Em agosto de 2017 este jornalista publicou artigo de opinião em Tecnologia & Defesa onde recomendava a não aquisição do então HMS Ocean, elencando uma série de óbices para justificar tal linha de raciocínio.
Exatamente um ano depois, esse mesmo escriba, após desembarcar do PHM Atlântico no Rio de Janeiro durante sua viagem inaugural, pode e deve afirmar o seguinte: como é bom estar errado as vezes!
Prólogo
O Ex-HMS Ocean, agora rebatizado PHM Atlântico (ou A-140), sempre foi muito criticado pelos estudiosos devido a sua baixa velocidade máxima sustentável.
Outras tantas informações desabonadoras sobre o navio, insistentemente repassadas por fontes contaminadas em 2017 serviram apenas para mascarar, hoje se sabe, a verdadeira “batalha” travada pela Marinha do Brasil nos portos e gabinetes da Rainha naquela época: vencer a resistência de muitos setores dentro da Royal Navy declaradamente contrários a efetivação do negócio entre o Brasil e o Reino Unido envolvendo o navio.
Mesmo após o envio de mais de 300 brasileiros em grupos para a Inglaterra, onde receberam treinamentos específicos para trazerem o navio para a sua nova casa, a cidade do Rio de Janeiro, a resistência a sua venda continuou movimentando a agenda política do Governo Britânico.
Os treinamentos FOST (Flag Officer Sea Training) exigiram cada vez mais da tripulação brasileira.
Isso não abalou o profissionalismo das empresas envolvidas, como por exemplo, a Babcok Marine, responsável pela manutenção do Ocean nas duas décadas em que esteve a serviço da Rainha.

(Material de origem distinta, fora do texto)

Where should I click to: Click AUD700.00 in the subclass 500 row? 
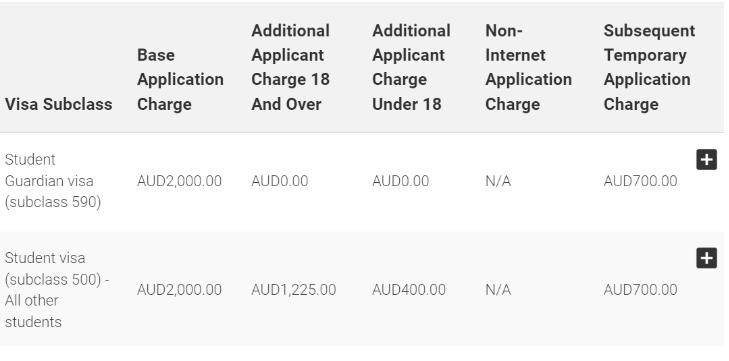641,290
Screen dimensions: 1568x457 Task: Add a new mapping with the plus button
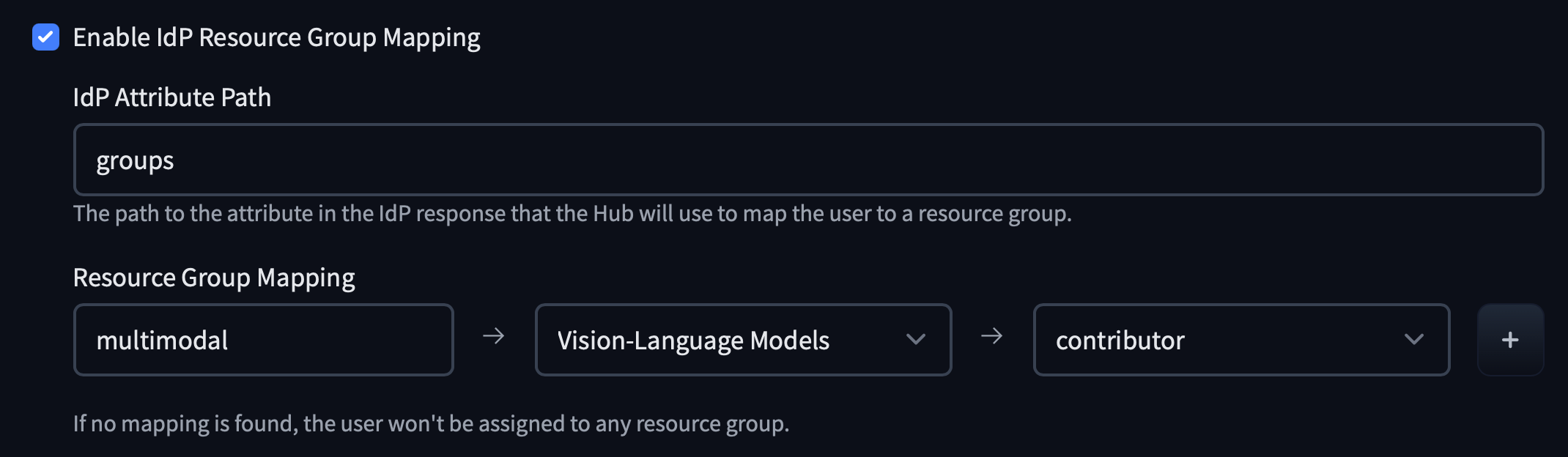1510,340
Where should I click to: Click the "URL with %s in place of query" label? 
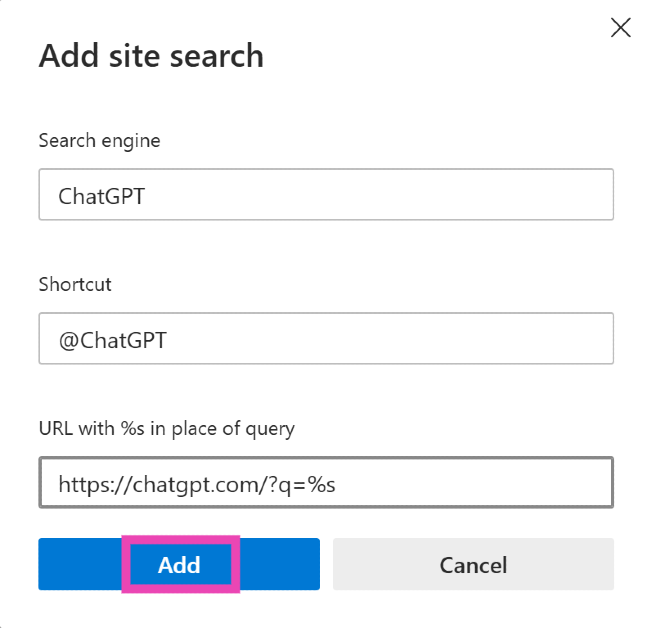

Prova disso foi a presença de um executivo da companhia a bordo do Atlântico durante a sua chegada ao Rio de Janeiro.
A Babcock Marine executou, como prime-contractor, todos os trabalhos realizados no A-140 no período de transição entre as duas Marinhas e espera manter essas responsabilidades junto ao seu novo operador.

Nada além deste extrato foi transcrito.